Citing Your Sources

Want to know how to avoid plagiarism? 
Easy. Cite your sources.

Students are strongly encouraged to use The Everyday Writer. Copies are available in the ERC and in the Learning Commons, and there is also a digital version.

You may also want to try using EasyBib, an automatic bibliography and citation generator. Be sure to register on campus to access School Edition from home - includes MLA, Chicago, and APA styles!
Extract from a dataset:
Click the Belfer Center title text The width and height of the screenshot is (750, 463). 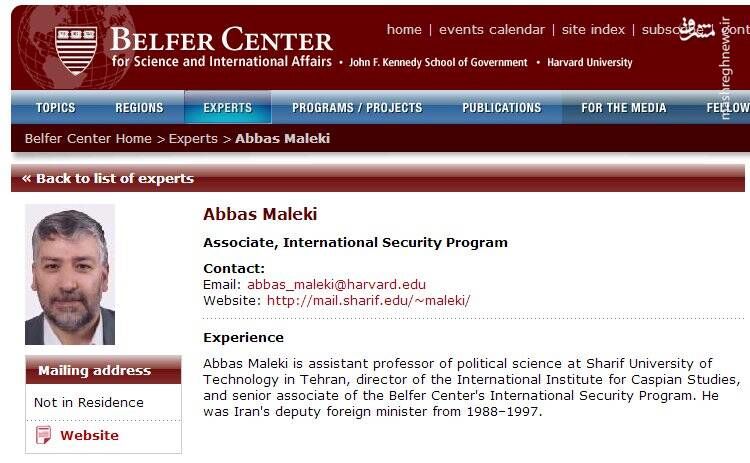pos(221,41)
According to the Merriam Webster Online Dictionary, to "plagiarize" means 
  • to steal and pass off (the ideas or words of another) as one's own
  • to use (another's production) without crediting the source
  • to commit literary theft
  • to present as new and original an idea or product derived from an existing source.
The expression of original ideas is considered intellectual property, and is protected by copyright laws, just like original inventions.  You wouldn't take someone's physical property without permission.  The same standard holds true for intellectual property, such as ideas written in books and essays.  Academic honesty and integrity requires acknowledging and safeguarding another's work.  For more examples of Academic Dishonesty, please refer to the Pingree School Academic Honesty Policy.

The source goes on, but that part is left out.